__Détails de l'exercice__:
Recopiez à l'identique chacune des entrées ci-dessous, ligne par ligne.

── Documents fournis ──

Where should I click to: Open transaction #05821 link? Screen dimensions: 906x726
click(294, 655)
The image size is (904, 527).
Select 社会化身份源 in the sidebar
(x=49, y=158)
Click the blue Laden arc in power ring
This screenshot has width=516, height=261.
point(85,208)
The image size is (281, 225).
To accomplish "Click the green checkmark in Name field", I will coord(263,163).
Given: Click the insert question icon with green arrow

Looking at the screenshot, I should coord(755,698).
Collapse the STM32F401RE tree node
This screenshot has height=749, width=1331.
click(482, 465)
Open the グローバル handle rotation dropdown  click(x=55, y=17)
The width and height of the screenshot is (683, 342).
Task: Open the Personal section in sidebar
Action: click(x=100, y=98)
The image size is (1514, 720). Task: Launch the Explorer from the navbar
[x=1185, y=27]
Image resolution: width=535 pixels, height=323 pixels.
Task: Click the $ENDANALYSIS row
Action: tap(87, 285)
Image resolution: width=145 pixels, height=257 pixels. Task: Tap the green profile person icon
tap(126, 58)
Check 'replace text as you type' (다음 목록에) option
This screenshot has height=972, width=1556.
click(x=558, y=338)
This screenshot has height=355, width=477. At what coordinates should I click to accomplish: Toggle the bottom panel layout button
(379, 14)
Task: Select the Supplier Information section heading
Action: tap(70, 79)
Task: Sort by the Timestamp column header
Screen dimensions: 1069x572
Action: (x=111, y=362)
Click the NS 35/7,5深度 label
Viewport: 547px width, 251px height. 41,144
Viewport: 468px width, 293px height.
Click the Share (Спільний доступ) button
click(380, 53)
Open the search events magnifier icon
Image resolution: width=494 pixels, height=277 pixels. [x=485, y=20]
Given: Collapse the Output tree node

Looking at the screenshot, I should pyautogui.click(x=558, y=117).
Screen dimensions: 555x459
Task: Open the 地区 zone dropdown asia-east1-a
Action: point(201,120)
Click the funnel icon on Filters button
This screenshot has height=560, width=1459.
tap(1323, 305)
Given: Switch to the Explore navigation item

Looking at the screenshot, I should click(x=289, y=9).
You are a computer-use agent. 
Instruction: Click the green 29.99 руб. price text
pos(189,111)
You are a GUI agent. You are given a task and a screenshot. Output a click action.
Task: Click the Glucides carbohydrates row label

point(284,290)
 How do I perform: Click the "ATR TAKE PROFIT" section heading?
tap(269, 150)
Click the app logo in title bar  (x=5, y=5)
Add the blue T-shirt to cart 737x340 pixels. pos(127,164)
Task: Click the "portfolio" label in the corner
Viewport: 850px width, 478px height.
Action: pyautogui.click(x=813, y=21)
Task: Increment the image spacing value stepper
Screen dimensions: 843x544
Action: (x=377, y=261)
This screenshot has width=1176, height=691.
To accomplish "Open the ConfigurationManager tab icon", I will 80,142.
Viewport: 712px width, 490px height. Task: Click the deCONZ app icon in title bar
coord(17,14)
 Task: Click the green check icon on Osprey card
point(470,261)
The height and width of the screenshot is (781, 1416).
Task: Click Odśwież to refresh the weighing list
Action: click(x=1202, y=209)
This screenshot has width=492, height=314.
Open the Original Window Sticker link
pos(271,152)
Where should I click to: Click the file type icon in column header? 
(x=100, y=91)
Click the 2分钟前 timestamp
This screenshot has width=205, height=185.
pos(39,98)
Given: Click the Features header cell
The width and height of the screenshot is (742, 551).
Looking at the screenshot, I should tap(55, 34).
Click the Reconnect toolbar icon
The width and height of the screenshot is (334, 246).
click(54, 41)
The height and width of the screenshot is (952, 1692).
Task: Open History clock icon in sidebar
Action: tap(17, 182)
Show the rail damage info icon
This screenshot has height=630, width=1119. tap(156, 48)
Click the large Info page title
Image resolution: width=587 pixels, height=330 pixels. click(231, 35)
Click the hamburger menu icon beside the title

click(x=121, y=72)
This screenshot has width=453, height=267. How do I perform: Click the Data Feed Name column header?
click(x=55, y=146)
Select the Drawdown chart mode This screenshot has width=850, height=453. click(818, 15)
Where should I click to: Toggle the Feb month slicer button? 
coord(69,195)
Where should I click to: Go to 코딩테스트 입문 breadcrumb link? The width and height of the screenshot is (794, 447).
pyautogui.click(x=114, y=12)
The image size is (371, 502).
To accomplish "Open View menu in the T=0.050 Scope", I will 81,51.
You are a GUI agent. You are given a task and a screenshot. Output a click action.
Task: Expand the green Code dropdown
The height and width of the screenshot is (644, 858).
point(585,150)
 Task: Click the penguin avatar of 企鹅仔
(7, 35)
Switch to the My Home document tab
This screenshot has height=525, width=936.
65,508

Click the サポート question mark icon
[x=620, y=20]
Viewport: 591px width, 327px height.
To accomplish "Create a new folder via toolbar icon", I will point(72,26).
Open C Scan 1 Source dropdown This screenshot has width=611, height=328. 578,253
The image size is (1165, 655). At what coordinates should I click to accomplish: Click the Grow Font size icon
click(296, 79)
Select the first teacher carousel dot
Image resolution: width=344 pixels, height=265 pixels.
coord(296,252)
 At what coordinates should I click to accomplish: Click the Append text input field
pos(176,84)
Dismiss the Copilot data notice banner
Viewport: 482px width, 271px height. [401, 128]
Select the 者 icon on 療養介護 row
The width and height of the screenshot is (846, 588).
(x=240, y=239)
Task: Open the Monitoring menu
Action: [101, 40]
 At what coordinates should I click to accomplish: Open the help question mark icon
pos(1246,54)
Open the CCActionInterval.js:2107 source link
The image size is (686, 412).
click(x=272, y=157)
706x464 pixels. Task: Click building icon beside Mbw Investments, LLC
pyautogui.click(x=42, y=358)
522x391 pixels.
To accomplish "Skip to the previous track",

───

__Résultat obtenu__:
Where should I click to: Open transaction #05821 link? Screen dimensions: 906x726
click(294, 655)
The image size is (904, 527).
Select 社会化身份源 in the sidebar
(x=49, y=158)
Click the blue Laden arc in power ring
This screenshot has width=516, height=261.
point(85,208)
The image size is (281, 225).
To accomplish "Click the green checkmark in Name field", I will coord(263,163).
Given: Click the insert question icon with green arrow

Looking at the screenshot, I should coord(755,698).
Collapse the STM32F401RE tree node
This screenshot has height=749, width=1331.
click(482, 465)
Open the グローバル handle rotation dropdown  click(x=55, y=17)
The width and height of the screenshot is (683, 342).
Task: Open the Personal section in sidebar
Action: click(x=100, y=98)
The image size is (1514, 720). Task: Launch the Explorer from the navbar
[x=1185, y=27]
Image resolution: width=535 pixels, height=323 pixels.
Task: Click the $ENDANALYSIS row
Action: tap(87, 285)
Image resolution: width=145 pixels, height=257 pixels. Task: Tap the green profile person icon
tap(126, 58)
Check 'replace text as you type' (다음 목록에) option
This screenshot has height=972, width=1556.
click(x=558, y=338)
This screenshot has height=355, width=477. At what coordinates should I click to accomplish: Toggle the bottom panel layout button
(379, 14)
Task: Select the Supplier Information section heading
Action: tap(70, 79)
Task: Sort by the Timestamp column header
Screen dimensions: 1069x572
Action: (x=111, y=362)
Click the NS 35/7,5深度 label
Viewport: 547px width, 251px height. 41,144
Viewport: 468px width, 293px height.
Click the Share (Спільний доступ) button
click(380, 53)
Open the search events magnifier icon
Image resolution: width=494 pixels, height=277 pixels. [x=485, y=20]
Given: Collapse the Output tree node

Looking at the screenshot, I should pyautogui.click(x=558, y=117).
Screen dimensions: 555x459
Task: Open the 地区 zone dropdown asia-east1-a
Action: point(201,120)
Click the funnel icon on Filters button
This screenshot has height=560, width=1459.
tap(1323, 305)
Given: Switch to the Explore navigation item

Looking at the screenshot, I should click(x=289, y=9).
You are a computer-use agent. 
Instruction: Click the green 29.99 руб. price text
pos(189,111)
You are a GUI agent. You are given a task and a screenshot. Output a click action.
Task: Click the Glucides carbohydrates row label

point(284,290)
 How do I perform: Click the "ATR TAKE PROFIT" section heading?
tap(269, 150)
Click the app logo in title bar  (x=5, y=5)
Add the blue T-shirt to cart 737x340 pixels. pos(127,164)
Task: Click the "portfolio" label in the corner
Viewport: 850px width, 478px height.
Action: pyautogui.click(x=813, y=21)
Task: Increment the image spacing value stepper
Screen dimensions: 843x544
Action: (x=377, y=261)
This screenshot has width=1176, height=691.
To accomplish "Open the ConfigurationManager tab icon", I will 80,142.
Viewport: 712px width, 490px height. Task: Click the deCONZ app icon in title bar
coord(17,14)
 Task: Click the green check icon on Osprey card
point(470,261)
The height and width of the screenshot is (781, 1416).
Task: Click Odśwież to refresh the weighing list
Action: click(x=1202, y=209)
This screenshot has width=492, height=314.
Open the Original Window Sticker link
pos(271,152)
Where should I click to: Click the file type icon in column header? 
(x=100, y=91)
Click the 2分钟前 timestamp
This screenshot has width=205, height=185.
pos(39,98)
Given: Click the Features header cell
The width and height of the screenshot is (742, 551).
Looking at the screenshot, I should tap(55, 34).
Click the Reconnect toolbar icon
The width and height of the screenshot is (334, 246).
click(54, 41)
The height and width of the screenshot is (952, 1692).
Task: Open History clock icon in sidebar
Action: tap(17, 182)
Show the rail damage info icon
This screenshot has height=630, width=1119. tap(156, 48)
Click the large Info page title
Image resolution: width=587 pixels, height=330 pixels. click(231, 35)
Click the hamburger menu icon beside the title

click(x=121, y=72)
This screenshot has width=453, height=267. How do I perform: Click the Data Feed Name column header?
click(x=55, y=146)
Select the Drawdown chart mode This screenshot has width=850, height=453. click(818, 15)
Where should I click to: Toggle the Feb month slicer button? 
coord(69,195)
Where should I click to: Go to 코딩테스트 입문 breadcrumb link? The width and height of the screenshot is (794, 447).
pyautogui.click(x=114, y=12)
The image size is (371, 502).
To accomplish "Open View menu in the T=0.050 Scope", I will 81,51.
You are a GUI agent. You are given a task and a screenshot. Output a click action.
Task: Expand the green Code dropdown
The height and width of the screenshot is (644, 858).
point(585,150)
 Task: Click the penguin avatar of 企鹅仔
(7, 35)
Switch to the My Home document tab
This screenshot has height=525, width=936.
65,508

Click the サポート question mark icon
[x=620, y=20]
Viewport: 591px width, 327px height.
To accomplish "Create a new folder via toolbar icon", I will point(72,26).
Open C Scan 1 Source dropdown This screenshot has width=611, height=328. 578,253
The image size is (1165, 655). At what coordinates should I click to accomplish: Click the Grow Font size icon
click(296, 79)
Select the first teacher carousel dot
Image resolution: width=344 pixels, height=265 pixels.
coord(296,252)
 At what coordinates should I click to accomplish: Click the Append text input field
pos(176,84)
Dismiss the Copilot data notice banner
Viewport: 482px width, 271px height. [401, 128]
Select the 者 icon on 療養介護 row
The width and height of the screenshot is (846, 588).
(x=240, y=239)
Task: Open the Monitoring menu
Action: [101, 40]
 At what coordinates should I click to accomplish: Open the help question mark icon
pos(1246,54)
Open the CCActionInterval.js:2107 source link
The image size is (686, 412).
click(x=272, y=157)
706x464 pixels. Task: Click building icon beside Mbw Investments, LLC
pyautogui.click(x=42, y=358)
522x391 pixels.
To accomplish "Skip to the previous track",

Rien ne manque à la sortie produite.